“呵呵,你怎會牽扯其中你不是一早就猜到可能會有此著,謹小慎微,連程敏政都沒見過嗎”
朱祐樘笑著。
他現在覺出張周的高明了。
最開始,朱祐樘是極力撮合,想讓程敏政多栽培一下張周的學問,畢竟在朱祐樘看來,放眼整個朝廷,學問最牛逼的人就是程敏政。
還是張周自己主動推辭,表明此舉可能會遭致非議,此事才作罷。
現在事情開始明朗如果程敏政真的卷入到鬻題案,而當時張周又不避諱去當程敏政的學生,以張周的高調,必定被群起而攻之,而且很難洗得清自己的嫌疑。

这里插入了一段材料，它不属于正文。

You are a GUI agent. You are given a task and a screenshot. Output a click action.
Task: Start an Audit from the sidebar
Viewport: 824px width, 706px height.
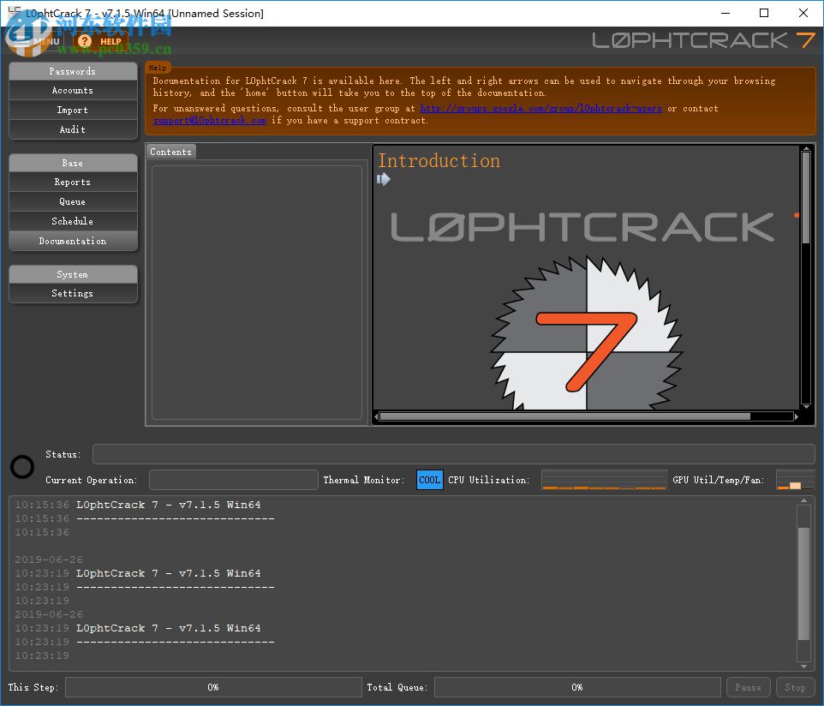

張周一臉苦悶之色道“陛下,臣也不想卷進去,這不從開始就沒打算跟程學士有何私交,卻是先前國子監舉貢的選拔,還是程學士選的。再就是臣作為江南解元,先前在京城又做了一點高調的事,就怕別人不認為臣那是真才實學,以至于臣不好意思說了。”
朱祐樘聞言也只是在笑。
旁邊的戴義道“張先生您多慮了,那些士子總歸也不能不講理吧”
嘿。
張周想說,這還真被你說對了。
那些掌握話語權的讀書人,最大的特點就是講立場不講理的,你戴義嚴格來說都不算是讀書人,你這學問去考個秀才都夠嗆,你怎會理解那些讀書人的心態
“秉寬,你有意見就說吧。”
朱祐樘很誠懇,要聽聽張周對此事的看法。
張周道“陛下,臣是這么想的,單以程學士是否有參與到鬻題來說,臣認為,無論有沒有,都查無實證。”
“嗯。”
朱祐樘點頭。
這點他是同意的。
先前就起過一次程敏政鬻題的傳聞,最大的問題不在于有或者沒有,而在于,不好證明。
說有,朝廷幫士子找證據,找不出來。
說沒有,讓程敏政自證清白很難,別人就是咬住不放,而讓朝廷來查朝廷也沒法幫程敏政還個清白。
張周繼續道“在查無實證的情況下,士子將會從程學士的人品著手,加以攻擊。”
“人品程敏政的人品有問題嗎”朱祐樘也沒太聽明白,“最近幾年,程敏政在朝的時間是不多,朕跟他接觸也少了一些,但他無論是才學,還是做人的涵養,應該是不會輕易被人找出劣跡的。”
張周想說,陛下您還是對姓程的太有信心了。
或者說。
你現在有信心,但回頭輿論裹挾起來,三人成虎,就怕連你都不會這么篤定程敏政是個好人。
尤其是程敏政在此案最后的結論,也是“臨財茍得,不避嫌疑,有玷文衡,遍招物議”,就是拿徐經曾以金幣賄賂程敏政的事說事,但后來徐經和程敏政也說,所謂的金幣求文,以及問及可能會在會試出題之事上,是因為“懼拷治,故自誣服”,意思因為嚴刑而屈打成招。
后來徐經和唐寅所定的罪,也不是賄賂或者鬻題,而是“夤緣求進”。
總的來說,就是查無實證,利用你們做事上的疏忽,各打五十大板,就此結案。